他当初决定回香港之前,就已经向整个行业发布了退休公告了,莫非这些非洲土著都不知道什么叫退休?只是非洲土著不知道就罢了,难道法国人也变成了傻子了?还是他们别有所图?
自己已经推出了那个圈子,他们要找任务的话完全可以去找胡子他们,为什么还要发讯息给自己呢?

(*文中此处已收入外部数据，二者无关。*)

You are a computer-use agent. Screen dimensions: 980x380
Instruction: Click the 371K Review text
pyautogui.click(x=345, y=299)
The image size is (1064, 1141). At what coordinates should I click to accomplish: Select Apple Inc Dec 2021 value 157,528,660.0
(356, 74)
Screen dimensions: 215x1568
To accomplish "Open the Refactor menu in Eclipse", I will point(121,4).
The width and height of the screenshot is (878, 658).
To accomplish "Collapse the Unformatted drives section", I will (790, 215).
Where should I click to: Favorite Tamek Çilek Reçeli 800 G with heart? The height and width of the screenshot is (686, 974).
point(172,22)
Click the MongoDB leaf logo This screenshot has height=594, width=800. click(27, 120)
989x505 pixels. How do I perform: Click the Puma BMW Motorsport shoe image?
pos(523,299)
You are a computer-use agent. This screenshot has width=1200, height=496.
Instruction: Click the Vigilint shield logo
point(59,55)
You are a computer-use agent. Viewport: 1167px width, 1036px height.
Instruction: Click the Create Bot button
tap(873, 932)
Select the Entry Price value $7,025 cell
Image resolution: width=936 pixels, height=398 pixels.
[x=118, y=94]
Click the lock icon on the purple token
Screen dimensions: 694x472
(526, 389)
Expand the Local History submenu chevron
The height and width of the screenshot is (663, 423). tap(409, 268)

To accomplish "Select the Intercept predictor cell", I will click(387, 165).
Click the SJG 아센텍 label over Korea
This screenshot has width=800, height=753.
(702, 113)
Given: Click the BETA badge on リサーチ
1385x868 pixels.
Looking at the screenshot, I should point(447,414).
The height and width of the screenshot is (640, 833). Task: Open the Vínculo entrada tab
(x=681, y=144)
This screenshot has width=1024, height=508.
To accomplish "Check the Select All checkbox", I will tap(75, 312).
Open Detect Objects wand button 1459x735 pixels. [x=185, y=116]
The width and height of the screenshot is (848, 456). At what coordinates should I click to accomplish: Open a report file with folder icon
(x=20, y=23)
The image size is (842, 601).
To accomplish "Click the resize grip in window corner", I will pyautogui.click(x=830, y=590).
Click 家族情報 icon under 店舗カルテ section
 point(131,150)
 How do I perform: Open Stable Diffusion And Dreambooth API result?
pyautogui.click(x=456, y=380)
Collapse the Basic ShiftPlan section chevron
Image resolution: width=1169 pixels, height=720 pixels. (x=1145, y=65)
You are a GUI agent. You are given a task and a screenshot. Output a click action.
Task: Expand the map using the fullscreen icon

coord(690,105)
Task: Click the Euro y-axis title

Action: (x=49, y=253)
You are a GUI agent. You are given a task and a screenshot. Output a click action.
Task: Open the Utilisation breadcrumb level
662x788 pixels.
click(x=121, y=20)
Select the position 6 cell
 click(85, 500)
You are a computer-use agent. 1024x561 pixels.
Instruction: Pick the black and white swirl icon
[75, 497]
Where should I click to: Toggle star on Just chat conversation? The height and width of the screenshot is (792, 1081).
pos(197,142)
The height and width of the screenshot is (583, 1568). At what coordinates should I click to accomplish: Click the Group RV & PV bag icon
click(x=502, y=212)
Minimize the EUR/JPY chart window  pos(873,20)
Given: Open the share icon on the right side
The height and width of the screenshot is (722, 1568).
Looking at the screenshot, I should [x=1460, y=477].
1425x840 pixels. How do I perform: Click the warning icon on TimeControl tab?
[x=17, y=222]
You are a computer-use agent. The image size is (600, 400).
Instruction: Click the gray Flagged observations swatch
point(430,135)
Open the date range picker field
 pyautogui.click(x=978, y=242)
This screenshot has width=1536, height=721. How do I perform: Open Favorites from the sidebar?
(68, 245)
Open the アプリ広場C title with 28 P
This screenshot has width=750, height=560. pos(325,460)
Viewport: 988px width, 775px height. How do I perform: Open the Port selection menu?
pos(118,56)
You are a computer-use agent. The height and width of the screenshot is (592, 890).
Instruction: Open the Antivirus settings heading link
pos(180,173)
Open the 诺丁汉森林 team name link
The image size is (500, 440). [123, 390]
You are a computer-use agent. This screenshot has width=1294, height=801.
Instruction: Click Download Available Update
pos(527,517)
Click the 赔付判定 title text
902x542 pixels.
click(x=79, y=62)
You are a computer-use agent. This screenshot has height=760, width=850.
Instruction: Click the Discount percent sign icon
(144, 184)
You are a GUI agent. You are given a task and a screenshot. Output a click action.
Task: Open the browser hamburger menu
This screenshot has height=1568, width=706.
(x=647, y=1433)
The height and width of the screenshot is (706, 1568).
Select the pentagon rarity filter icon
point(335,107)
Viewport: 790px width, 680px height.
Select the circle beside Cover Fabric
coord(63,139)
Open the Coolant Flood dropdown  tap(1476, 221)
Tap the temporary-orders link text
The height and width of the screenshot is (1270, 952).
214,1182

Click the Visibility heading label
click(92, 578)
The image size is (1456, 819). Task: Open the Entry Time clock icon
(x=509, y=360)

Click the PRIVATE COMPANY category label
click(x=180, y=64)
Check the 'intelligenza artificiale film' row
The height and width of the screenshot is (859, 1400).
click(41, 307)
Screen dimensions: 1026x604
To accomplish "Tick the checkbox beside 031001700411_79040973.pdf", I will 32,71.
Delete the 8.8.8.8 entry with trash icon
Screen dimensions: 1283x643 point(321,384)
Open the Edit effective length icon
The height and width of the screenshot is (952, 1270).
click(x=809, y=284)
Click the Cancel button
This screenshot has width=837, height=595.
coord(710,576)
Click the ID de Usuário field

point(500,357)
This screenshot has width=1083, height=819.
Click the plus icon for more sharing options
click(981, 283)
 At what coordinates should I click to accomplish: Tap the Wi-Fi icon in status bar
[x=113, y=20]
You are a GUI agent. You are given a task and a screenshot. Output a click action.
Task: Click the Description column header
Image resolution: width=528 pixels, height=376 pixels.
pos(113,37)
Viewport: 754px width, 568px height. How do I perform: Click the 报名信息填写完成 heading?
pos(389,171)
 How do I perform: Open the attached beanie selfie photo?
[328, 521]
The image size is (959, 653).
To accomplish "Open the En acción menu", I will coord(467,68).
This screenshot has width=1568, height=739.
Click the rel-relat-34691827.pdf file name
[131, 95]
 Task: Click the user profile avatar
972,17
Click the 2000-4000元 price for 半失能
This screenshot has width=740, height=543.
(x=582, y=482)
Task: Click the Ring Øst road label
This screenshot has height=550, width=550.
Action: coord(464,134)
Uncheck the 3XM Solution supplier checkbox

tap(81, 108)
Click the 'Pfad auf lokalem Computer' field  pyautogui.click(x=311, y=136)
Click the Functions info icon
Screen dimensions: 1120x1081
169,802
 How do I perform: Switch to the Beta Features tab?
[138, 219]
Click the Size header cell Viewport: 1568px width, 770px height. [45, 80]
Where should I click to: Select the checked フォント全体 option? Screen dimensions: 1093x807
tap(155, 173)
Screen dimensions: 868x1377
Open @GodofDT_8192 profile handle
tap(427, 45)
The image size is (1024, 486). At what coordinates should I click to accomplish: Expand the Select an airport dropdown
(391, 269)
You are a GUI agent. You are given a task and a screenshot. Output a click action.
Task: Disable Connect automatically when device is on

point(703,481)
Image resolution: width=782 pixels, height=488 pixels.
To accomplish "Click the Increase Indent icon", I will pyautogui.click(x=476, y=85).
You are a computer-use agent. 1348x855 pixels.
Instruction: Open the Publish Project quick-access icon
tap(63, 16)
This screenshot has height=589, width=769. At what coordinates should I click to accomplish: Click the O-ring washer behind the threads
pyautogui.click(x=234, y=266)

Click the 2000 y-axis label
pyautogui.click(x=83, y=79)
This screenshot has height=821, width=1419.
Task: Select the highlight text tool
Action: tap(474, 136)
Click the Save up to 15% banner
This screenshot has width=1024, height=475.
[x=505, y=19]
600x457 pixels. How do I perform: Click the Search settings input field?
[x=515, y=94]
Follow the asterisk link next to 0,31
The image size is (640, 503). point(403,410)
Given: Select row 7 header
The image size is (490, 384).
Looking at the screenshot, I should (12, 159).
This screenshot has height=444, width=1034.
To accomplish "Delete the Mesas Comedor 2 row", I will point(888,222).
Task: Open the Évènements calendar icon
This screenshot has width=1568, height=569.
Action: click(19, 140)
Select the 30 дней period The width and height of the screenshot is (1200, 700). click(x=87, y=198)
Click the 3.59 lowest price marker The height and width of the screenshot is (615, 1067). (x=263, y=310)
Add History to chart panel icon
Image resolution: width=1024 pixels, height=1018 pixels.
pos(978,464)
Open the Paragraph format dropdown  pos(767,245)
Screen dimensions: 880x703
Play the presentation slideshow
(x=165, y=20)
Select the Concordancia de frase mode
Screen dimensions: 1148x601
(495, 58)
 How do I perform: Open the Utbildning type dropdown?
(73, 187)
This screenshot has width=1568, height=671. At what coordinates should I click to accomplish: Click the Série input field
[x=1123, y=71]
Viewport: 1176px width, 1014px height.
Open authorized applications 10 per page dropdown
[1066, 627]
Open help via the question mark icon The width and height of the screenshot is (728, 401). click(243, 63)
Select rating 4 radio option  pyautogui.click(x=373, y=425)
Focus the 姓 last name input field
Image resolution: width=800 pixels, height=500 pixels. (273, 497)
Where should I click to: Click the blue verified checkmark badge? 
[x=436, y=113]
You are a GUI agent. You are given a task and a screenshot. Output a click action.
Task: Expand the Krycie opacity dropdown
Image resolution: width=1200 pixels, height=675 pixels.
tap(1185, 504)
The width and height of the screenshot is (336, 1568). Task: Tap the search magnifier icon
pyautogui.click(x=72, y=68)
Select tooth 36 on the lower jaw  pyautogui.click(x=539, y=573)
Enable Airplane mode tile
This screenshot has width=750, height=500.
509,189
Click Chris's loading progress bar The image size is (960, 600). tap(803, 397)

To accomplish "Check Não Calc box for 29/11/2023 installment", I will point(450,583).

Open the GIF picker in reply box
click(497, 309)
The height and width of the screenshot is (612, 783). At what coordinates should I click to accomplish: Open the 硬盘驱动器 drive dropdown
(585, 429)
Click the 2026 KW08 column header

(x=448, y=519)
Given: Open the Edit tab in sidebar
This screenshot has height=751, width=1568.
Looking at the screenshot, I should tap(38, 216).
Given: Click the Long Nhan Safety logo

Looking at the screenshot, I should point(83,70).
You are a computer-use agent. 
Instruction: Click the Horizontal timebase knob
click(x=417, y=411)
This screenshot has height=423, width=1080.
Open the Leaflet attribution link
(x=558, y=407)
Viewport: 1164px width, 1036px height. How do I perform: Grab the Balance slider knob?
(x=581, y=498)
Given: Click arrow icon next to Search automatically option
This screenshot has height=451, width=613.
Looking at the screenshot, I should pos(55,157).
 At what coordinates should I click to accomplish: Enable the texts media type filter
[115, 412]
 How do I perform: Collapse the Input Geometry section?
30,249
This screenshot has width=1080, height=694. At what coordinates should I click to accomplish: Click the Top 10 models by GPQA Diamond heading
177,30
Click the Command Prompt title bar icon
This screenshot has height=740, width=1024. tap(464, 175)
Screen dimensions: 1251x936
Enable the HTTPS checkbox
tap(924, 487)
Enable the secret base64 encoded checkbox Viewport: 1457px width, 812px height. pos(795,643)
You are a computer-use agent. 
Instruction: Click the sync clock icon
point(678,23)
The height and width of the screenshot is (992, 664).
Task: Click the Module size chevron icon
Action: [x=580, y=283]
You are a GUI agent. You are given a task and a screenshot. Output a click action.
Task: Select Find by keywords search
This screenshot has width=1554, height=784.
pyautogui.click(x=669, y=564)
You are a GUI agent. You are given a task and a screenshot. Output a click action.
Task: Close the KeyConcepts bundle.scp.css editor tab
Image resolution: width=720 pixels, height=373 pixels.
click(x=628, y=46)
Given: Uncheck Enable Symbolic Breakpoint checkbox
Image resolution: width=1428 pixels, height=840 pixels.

姚谦正要关闭这个秘密的通信系统,头像突然猛的一闪,一条信息闪出是一行德文,你在哪里?为什么这么久不登陆?我知道到你发布公告退休了,我也只是想见你一面而已,我的父亲又催促我结婚了,你为什么这么狠心,竟然连最后一面都不见我。落款是艾丽莎。
姚谦右手微微颤抖,迟疑了片刻之后,猛然间右手移动光标以点关闭了通信系统。狠狠地吸了烟,浓浓的烟雾一股脑儿都顺着他的器官涌进他的肺腑,呛得他不停的咳嗽,脸上一片潮红。夹着即将燃烧干劲的香烟的手指轻微的颤抖,面色一片苍白,豆大的汗滴自额头滚落下来,一滴一滴的砸在他沟壑分明的腹肌之上,顺着那腹肌之间的沟壑向下流去。
“相见真如不见啊”姚谦嘴里喃喃的嘟囔着,猛然间感到手指一阵刺痛,豁然惊醒,手指尖夹的那支香烟已经烧到手指头了。
“艾丽莎,我既然已经决定退出那个圈子,就要与它作一个彻底的了断,明知道我们是不可能的你又何必苦苦纠缠不休呢”姚谦不由得后悔将这个砖头带回来了,虽然这家伙是这世界上最保密,最最便利的通信设备,可自己既然已经决定了退出要它何用,贪图这些却将自己好不容易平静下来的心湖搅起一阵波澜。
姚谦关了电脑将大砖头和电脑一股脑儿塞在衣柜最下层的衣服下面,点燃一支烟,叼在嘴上缕缕青烟顺着他的呼吸进入他的肺腑,滋润着他的五脏六腑,伸出双手看着修长十个手指,黑色油垢下面似乎掩盖着白玉般肌肤,没有丝毫的颤抖,依旧那般的平稳。
“我现在生活得很好,我很喜欢这样的生活,既然当初做出了决定就断然不会再回头了”姚谦轻声的对自己说,修长的手指不是的翻盖着桌子上的相框,相框里是一个十六七岁的花季少女穿着清凉的夏装,葱嫩般的胳膊攀在他的肩膀上,笑容很甜,很甜。